:: Directions for this task ::
In the mailing-list reply about shell pattern matching below, translate the sentence "By the usual rule it's the longest pattern that matches." into French.

:: Text passage ::
On Thu, 15 May 2014 14:26:41 +0200
Roman Neuhauser <neuhauser@xxxxxxxxxx> wrote:
>     > a=(x/foo y/bar x/baz y/qux)
>     > echo ${a/#^x\/*} # wtf
>     /foo /baz
> 
> what's happening here?

It took me a while to work it out.

/# means "find this pattern at the head of the string and replace it".
By the usual rule it's the longest pattern that matches.  Note it's not
anchored to the end of the string --- I think you need ${a/#%^x\/*} if
you stick with "/", however see the discussion below.

^ means "anything, and I do mean anything, that doesn't match the
following pattern".  You can see that the initial "x" doesn't match the
pattern, because the pattern requires the "/" to match.  However, x/ or
anything longer does match the pattern because of the *.  So the longest
string at the head that doesn't match the pattern is "x".  So it removes
that.

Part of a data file
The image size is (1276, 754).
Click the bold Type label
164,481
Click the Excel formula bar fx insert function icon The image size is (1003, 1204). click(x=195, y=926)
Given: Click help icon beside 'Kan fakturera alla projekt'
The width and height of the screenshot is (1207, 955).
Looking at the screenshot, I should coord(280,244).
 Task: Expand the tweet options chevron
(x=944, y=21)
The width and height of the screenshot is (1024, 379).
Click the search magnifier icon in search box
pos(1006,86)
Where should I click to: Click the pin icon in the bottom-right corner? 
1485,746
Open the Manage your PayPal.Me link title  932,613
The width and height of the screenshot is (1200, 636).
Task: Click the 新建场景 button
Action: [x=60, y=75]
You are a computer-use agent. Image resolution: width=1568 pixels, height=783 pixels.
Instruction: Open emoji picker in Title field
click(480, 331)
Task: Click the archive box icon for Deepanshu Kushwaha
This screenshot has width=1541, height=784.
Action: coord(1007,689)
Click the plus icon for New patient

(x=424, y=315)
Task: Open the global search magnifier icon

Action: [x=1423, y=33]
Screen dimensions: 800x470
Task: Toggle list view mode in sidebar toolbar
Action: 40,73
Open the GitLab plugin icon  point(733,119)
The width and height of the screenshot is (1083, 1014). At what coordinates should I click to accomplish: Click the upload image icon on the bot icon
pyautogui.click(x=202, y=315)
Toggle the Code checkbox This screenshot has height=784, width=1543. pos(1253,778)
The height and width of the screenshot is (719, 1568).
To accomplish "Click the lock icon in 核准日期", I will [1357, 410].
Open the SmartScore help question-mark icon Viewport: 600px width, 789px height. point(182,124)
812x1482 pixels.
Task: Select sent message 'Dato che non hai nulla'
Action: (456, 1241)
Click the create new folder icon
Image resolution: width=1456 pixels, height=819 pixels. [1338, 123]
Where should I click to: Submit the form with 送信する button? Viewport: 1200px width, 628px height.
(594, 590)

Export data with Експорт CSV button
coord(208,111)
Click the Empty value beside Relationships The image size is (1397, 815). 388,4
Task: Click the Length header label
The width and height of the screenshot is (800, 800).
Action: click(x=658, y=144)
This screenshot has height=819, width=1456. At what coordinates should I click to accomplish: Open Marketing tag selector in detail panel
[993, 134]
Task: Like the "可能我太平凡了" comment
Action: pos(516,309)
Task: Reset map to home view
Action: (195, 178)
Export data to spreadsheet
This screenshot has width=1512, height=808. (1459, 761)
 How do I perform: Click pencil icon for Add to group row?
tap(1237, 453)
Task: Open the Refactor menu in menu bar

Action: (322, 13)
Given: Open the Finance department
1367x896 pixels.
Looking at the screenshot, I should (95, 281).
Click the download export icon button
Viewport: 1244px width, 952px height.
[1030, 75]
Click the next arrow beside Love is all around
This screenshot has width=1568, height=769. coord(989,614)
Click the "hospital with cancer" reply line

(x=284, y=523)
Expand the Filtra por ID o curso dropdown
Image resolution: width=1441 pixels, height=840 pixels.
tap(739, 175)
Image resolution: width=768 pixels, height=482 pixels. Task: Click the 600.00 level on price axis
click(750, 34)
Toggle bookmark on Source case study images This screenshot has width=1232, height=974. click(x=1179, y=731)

:: Exercise output ::
Selon la règle habituelle, c'est le motif le plus long qui correspond.